Here’s a little corporate truth bomb: the most important meeting of the week might not be on your calendar. It’s happening on the golf course, over whiskey, or in a corner booth where you weren’t invited.
Welcome to the “good old boys’ clubs.” Those exclusive, all-male tribes where deals are made, careers are boosted, and secrets are swapped like poker chips.
As Julianna Newland puts it in the book All Up in Your Bizness – Managing Your Business Crap, the boys’ club is “a form of tribalism, men helping men.” Think of it as an ancient rite of business survival: you scratch my back, I’ll make sure you get the corner office.
It’s part networking, part survivalism, part… inbreeding. (Don’t panic — the professional kind.) If you’re struggling to picture it, just rewind to high school. “All the male jocks would sit together at lunch and eat like pigs.” Now replace the varsity jackets with tailored suits, swap the cafeteria for a country club, and add a few glasses of Scotch. Voilà! Your modern corporate version.
Inside the club, the perks flow freely: insider intel, preferential promotions, golf outings that somehow count as “meetings.” The catch? If you’re not in, you’re out, which often means stalled career progress and an inbox full of “maybe next year” emails.

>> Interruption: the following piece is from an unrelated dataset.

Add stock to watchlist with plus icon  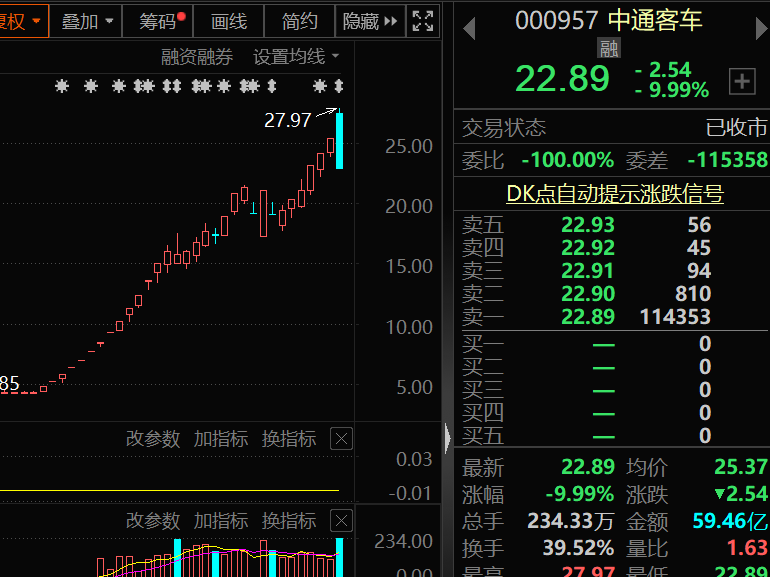point(742,82)
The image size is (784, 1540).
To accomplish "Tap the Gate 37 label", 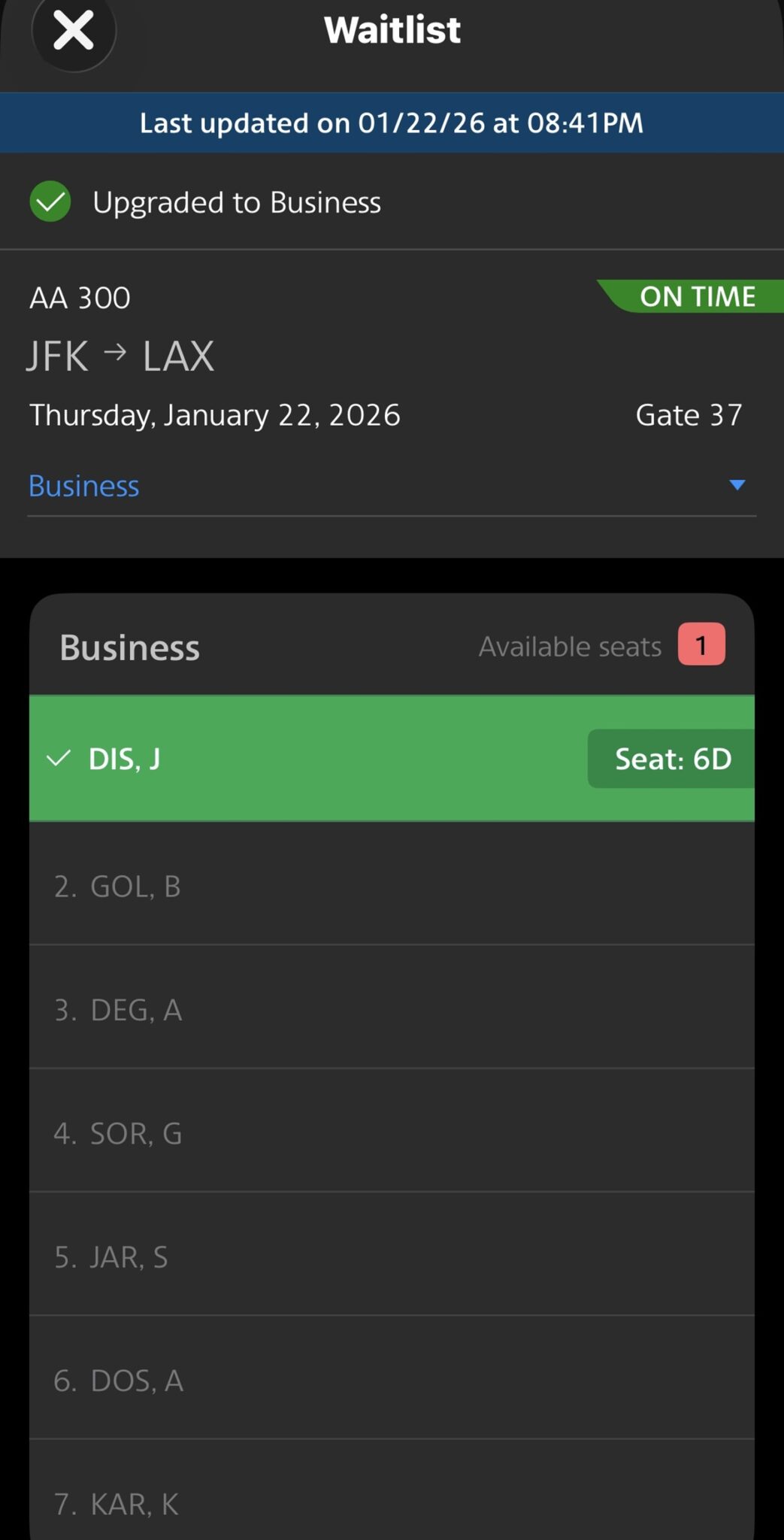I will click(689, 415).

Here’s the twist: male bonding isn’t the villain here. Golf is fine. Long lunches are fine. Even the occasional cigar is fine. The problem starts when the boys’ club becomes the only fast lane to success. That’s when meritocracy quietly leaves the building probably because no one invited it to lunch.
The good news? These clubs aren’t as untouchable as they once were. Assertive women have started pulling up chairs at the table (or the 9th hole), sometimes reminding the boys to finish chewing before speaking. And when that happens, the whole dynamic shifts. After all, diversity, unlike golf, actually benefits everyone in the long run.
So here’s a radical suggestion, gentlemen: invite your female colleagues to the golf outing, the happy hour, or the secret Friday lunch. Who knows, as All Up in Your Bizness – Managing Your Business Crap puts it, “maybe you’ll learn a thing or two.” Like how to close a deal without accidentally building an echo chamber.
Because in today’s corporate game, the smartest move isn’t protecting the club. It’s expanding it.